Testo di riferimento →
_ _ _ _ _

Inizia la partita tra Unics e Cedevita. I tifosi croati sono forti (hanno perfino una banda!), i loro beniamini molto meno. Vedo giocare Lyday come mai aveva fatto a Treviso. L’Unics vince facile. Scrivo le ultime righe di commento e prendo la via della sala stampa. Immediatamente sotto la sud mi imbatto nelle battute finali di un’intervista a Lampe. E capisco come funziona. Troppo tardi. Nell’immediato post-gara alcuni giocatori si piazzano in una piccola area transennata, per scambiare due (rapidissime) parole con la stampa. Lì sistemati, ognuno nel suo piccolo spazio, i giocatori sembrano puttane (molto alte) nel classico viale delle puttane. Vorrei allungare il registratore per carpire le ultime battute in inglese del polacco, ma… non ce l’ho il registratore. Vedo che invece molti intervistatori utilizzano il cellulare come “recorder”. Li fisso con lo stesso sguardo incantato di Michel J Fox in Ritorno al futuro parte II, quando vede la pizza istantanea. Forse, mi impongo di pensare, non è proprio un comune cellulare. Comunque sia, mi sento indietro…
Guadagno posto in sala stampa e mi viene messo in mano un apparecchio con le cuffie per la traduzione simultanea. Avevo visto cose del genere solo nelle immagini del parlamento europeo, o dell’ONU. Vivo un momento di assoluta onnipotenza. Dopo di che provo a capire come l’aggeggio funzioni. È vero, Petrovic parla un inglese “accessibile”, ma vedere alcuni giornalisti (quelli avanti!) tradurre simultaneamente, senza alcuno sforzo apparente, ogni parola sul proprio pc alla velocità con cui io penso è qualcosa di veramente tosto. Mi sento molto indietro.
Il buffet mi fa riguadagnare autostima e serenità. Soprattutto perché c’è un frigo pieno di birra. L’hanno fatto per i russi e i croati, ho pensato! Fosse per gli italiani… Avendo bazzicato qualche summer league in Ghirada, so che in queste occasioni i frigoriferi sono di prassi riempiti di acqua e di quelle brodaglie che tanto piacciono agli atleti; quelle che fanno venire i calcoli ai reni. Mi guardo bene perciò dal polemizzare sul fatto che si poteva pescare una marca migliore di birra. La birra… è sempre birra. Gli affettati sono buoni, ma purtroppo non ho tempo di assaggiare i tortellini. Devo tornare in tribuna stampa. Tra pochi minuti sarà in campo la Benetton.

_ _ _ _ _

Obiettivo 1 →
Rispondi alle domande seguenti in base al testo di riferimento:
(a) Quale squadra vince la partita tra Unics e Cedevita?
(b) Che cosa usano molti intervistatori come "recorder"?
(c) Di che cosa è pieno il frigo del buffet?
Obiettivo 2 →
Trascrivi fedelmente dal testo di riferimento il brano che va da "Il buffet mi" fino a "campo la Benetton." incluso.

_ _ _ _ _

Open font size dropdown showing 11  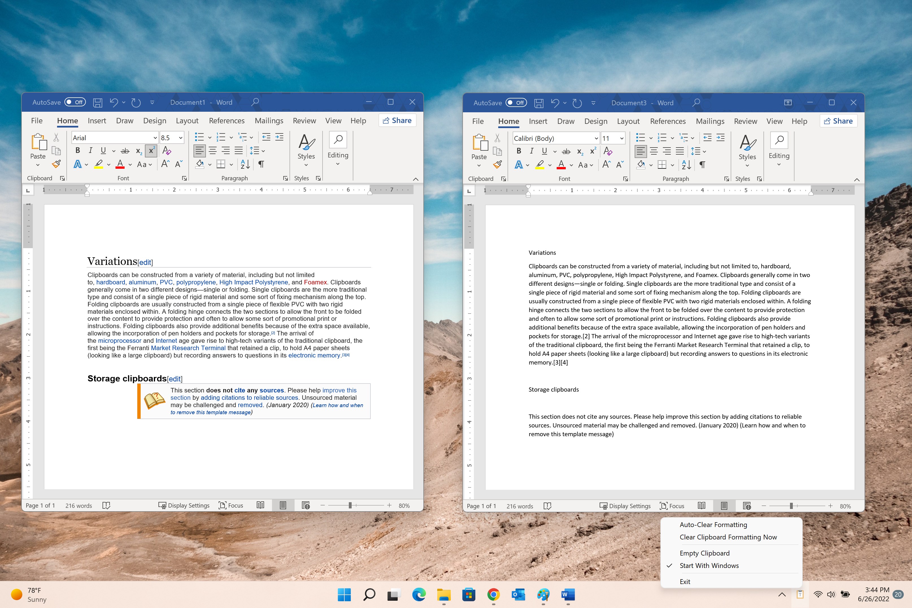click(x=613, y=138)
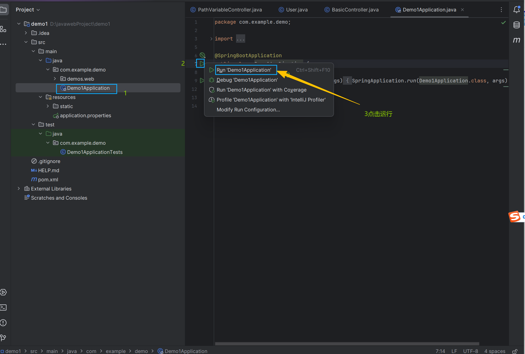The image size is (525, 354).
Task: Open the Database tool window
Action: (516, 25)
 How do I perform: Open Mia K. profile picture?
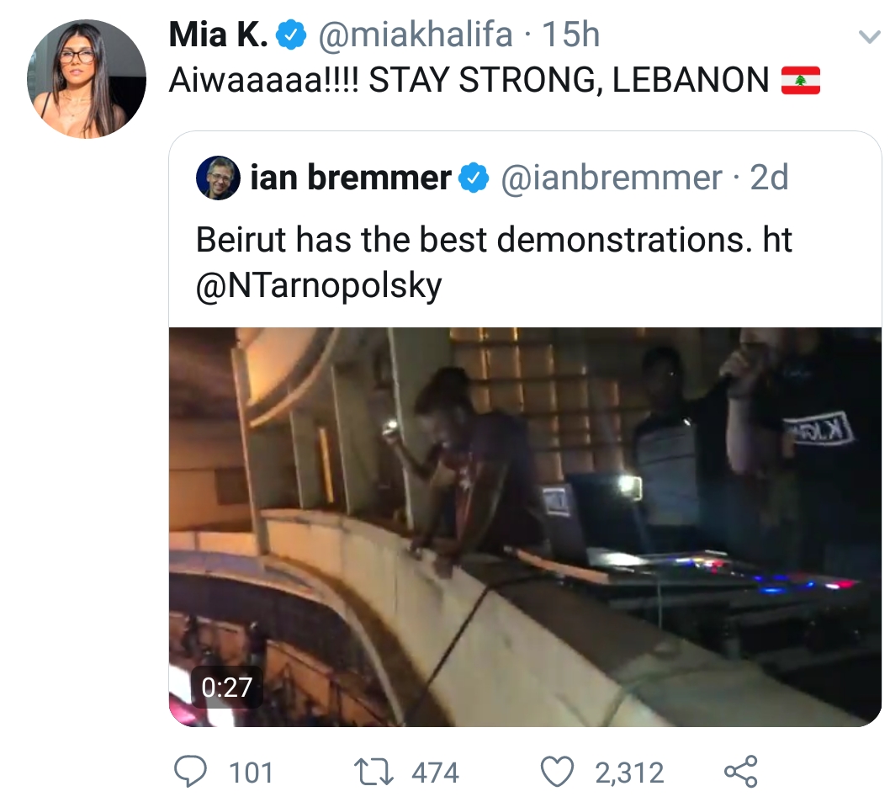pyautogui.click(x=87, y=79)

_ _ _ _ _

Risposta completa 1 →
(a) L'Unics.
(b) Il cellulare.
(c) Di birra.

Risposta completa 2 →
Il buffet mi fa riguadagnare autostima e serenità. Soprattutto perché c’è un frigo pieno di birra. L’hanno fatto per i russi e i croati, ho pensato! Fosse per gli italiani… Avendo bazzicato qualche summer league in Ghirada, so che in queste occasioni i frigoriferi sono di prassi riempiti di acqua e di quelle brodaglie che tanto piacciono agli atleti; quelle che fanno venire i calcoli ai reni. Mi guardo bene perciò dal polemizzare sul fatto che si poteva pescare una marca migliore di birra. La birra… è sempre birra. Gli affettati sono buoni, ma purtroppo non ho tempo di assaggiare i tortellini. Devo tornare in tribuna stampa. Tra pochi minuti sarà in campo la Benetton.